Controlled types and user-defined finalization are new to Ada 95. (Ada 83 had finalization semantics only for masters of tasks.) 

{AI95-00161-01} Amendment Correction: Types Controlled and Limited_Controlled now have Preelaborable_Initialization, so that objects of types derived from these types can be used in preelaborated packages.

{8652/0020} {AI95-00126-01} Corrigendum: Clarified that Ada.Finalization is a remote types package.

{8652/0021} {AI95-00182-01} Corrigendum: Added wording to clarify that the default initialization (whatever it is) of an ancestor part is used.

{8652/0022} {AI95-00083-01} Corrigendum: Clarified that Adjust is never called on an aggregate used for the initialization of an object or subaggregate, or passed as a parameter.

{AI95-00147-01} Additional optimizations are allowed for nonlimited controlled types. These allow traditional dead variable elimination to be applied to such types.

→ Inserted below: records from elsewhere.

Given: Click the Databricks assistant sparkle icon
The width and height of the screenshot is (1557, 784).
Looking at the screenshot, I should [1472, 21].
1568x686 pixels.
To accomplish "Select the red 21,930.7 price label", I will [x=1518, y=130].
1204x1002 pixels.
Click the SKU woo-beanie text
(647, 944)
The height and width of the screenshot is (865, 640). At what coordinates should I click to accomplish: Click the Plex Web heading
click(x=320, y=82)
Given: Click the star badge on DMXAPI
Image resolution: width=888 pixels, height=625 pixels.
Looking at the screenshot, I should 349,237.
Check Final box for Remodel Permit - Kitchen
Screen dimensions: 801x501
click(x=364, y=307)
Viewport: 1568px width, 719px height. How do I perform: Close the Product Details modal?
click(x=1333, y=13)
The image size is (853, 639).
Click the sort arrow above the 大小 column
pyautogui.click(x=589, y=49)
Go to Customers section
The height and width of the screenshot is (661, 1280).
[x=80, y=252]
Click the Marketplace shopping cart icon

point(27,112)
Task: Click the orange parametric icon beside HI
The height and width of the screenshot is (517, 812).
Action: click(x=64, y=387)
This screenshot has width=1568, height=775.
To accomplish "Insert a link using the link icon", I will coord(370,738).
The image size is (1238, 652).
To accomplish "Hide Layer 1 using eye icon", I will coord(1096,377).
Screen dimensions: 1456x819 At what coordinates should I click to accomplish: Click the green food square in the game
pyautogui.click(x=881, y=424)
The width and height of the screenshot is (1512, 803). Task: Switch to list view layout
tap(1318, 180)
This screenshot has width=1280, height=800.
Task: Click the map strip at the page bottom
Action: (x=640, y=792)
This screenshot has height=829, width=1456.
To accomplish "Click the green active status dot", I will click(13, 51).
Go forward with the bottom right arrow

{AI95-00318-02} Corrected the build-in-place requirement for controlled aggregates to be consistent with the requirements for limited types.

{AI95-00348-01} The operations of types Controlled and Limited_Controlled are now declared as null procedures (see 6.7) to make the semantics clear (and to provide a good example of what null procedures can be used for).

{AI95-00360-01} Types that need finalization are defined; this is used by the No_Nested_Finalization restriction (see D.7, “Tasking Restrictions”).

{AI95-00373-01} Generalized the description of objects that have Initialize called for them to say that it is done for all objects that are initialized by default. This is needed so that all of the new cases are covered. 

{AI05-0212-1} Package Ada.Finalization now has Pure categorization, so it can be mentioned for any package. Note that this does not change the preelaborability of objects descended from Controlled and Limited_Controlled.

{AI05-0013-1} Correction: Eliminated coextensions from the “needs finalization” rules, as this cannot be determined in general in the compilation unit that declares the type. (The designated type of the coextension may have been imported as a limited view.) Uses of “needs finalization” need to ensure that coextensions are handled by other means (such as in No_Nested_Finalization – see D.7) or that coextensions cannot happen.

{AI05-0013-1} Correction: Corrected the “needs finalization” rules to include class-wide types, as a future extension can include a part that needs finalization.

{AI05-0026-1} Correction: Corrected the “needs finalization” rules to clearly say that they ignore privacy.

{AI05-0067-1} Correction: Changed “built in place” to Dynamic Semantics and centralized the rules here. This eliminates the fiction that built in place is just a combination of a permission and a requirement; it clearly has noticeable semantic effects. This wording change is not intended to change the semantics of any correct Ada program.